## Task data
##############################

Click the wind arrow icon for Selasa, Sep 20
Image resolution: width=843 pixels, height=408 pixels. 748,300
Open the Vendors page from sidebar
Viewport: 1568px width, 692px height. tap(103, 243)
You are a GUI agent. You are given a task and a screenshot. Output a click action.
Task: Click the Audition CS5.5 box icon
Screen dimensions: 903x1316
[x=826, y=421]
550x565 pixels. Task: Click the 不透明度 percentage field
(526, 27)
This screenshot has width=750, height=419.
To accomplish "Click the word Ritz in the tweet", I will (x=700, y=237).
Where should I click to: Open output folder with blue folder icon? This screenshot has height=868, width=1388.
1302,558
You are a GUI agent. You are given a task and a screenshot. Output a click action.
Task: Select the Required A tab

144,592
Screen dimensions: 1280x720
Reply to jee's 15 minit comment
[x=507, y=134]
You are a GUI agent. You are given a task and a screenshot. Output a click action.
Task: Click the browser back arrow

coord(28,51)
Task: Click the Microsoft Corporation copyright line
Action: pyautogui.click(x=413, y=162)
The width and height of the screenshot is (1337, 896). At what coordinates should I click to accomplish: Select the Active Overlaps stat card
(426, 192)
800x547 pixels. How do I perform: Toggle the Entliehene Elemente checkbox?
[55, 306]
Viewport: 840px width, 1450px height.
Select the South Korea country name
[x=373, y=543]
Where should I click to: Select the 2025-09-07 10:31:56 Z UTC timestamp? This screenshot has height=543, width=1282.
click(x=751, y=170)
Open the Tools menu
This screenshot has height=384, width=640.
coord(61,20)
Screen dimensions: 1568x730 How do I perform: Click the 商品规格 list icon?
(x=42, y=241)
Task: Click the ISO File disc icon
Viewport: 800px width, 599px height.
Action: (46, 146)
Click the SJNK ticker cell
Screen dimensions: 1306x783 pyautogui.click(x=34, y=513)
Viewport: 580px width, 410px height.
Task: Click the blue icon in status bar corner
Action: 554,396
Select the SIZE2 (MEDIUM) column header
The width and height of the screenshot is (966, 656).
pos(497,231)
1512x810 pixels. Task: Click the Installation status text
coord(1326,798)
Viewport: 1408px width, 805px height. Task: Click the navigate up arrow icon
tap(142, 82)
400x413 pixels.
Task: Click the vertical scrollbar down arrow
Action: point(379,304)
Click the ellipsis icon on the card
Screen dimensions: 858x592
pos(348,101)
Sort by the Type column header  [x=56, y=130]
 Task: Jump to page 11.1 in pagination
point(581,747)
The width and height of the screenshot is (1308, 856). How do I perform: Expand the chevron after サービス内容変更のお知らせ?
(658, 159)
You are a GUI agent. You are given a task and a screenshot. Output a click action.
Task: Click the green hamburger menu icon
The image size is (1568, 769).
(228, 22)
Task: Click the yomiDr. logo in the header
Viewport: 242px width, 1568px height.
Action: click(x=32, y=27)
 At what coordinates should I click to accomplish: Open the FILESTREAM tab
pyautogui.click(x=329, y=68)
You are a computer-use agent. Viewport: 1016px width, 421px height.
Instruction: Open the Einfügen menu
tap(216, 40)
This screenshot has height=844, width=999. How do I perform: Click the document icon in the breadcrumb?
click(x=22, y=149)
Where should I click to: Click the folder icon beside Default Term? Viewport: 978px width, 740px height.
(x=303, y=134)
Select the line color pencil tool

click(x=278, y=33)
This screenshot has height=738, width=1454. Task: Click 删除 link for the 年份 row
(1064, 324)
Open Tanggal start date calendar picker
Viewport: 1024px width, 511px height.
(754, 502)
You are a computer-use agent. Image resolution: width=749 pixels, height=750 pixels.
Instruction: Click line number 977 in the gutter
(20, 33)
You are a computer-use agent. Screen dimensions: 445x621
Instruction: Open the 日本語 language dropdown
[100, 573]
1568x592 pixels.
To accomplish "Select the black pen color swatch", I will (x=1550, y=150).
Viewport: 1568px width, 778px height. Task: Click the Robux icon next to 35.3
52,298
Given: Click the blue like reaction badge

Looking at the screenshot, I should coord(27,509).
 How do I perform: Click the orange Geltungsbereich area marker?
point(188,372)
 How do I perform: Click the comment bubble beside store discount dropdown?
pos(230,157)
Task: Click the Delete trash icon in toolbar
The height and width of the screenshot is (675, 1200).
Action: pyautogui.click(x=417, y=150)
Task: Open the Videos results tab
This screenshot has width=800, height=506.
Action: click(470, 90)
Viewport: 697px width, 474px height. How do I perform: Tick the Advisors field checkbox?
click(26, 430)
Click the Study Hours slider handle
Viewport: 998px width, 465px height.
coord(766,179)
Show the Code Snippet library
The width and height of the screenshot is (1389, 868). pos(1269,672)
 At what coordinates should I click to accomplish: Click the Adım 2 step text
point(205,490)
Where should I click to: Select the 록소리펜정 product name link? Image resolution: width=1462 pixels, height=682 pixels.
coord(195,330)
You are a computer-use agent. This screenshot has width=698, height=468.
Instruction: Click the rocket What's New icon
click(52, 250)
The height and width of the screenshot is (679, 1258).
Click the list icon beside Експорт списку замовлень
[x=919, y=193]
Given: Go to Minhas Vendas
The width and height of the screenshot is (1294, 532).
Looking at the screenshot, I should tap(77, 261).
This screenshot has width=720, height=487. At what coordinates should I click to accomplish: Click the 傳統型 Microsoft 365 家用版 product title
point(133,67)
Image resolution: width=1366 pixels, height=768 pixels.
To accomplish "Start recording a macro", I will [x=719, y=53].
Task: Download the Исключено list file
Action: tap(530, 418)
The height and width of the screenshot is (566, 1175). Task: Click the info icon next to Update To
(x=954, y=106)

##############################

## What is required
Transcribe the lines above between the line holding "1512x810 pixels. Task: Click" and the line holding "Click the ellipsis icon on the card", inclusive, exactly as they stand and with nothing added.

## Response
1512x810 pixels. Task: Click the Installation status text
coord(1326,798)
Viewport: 1408px width, 805px height. Task: Click the navigate up arrow icon
tap(142, 82)
400x413 pixels.
Task: Click the vertical scrollbar down arrow
Action: point(379,304)
Click the ellipsis icon on the card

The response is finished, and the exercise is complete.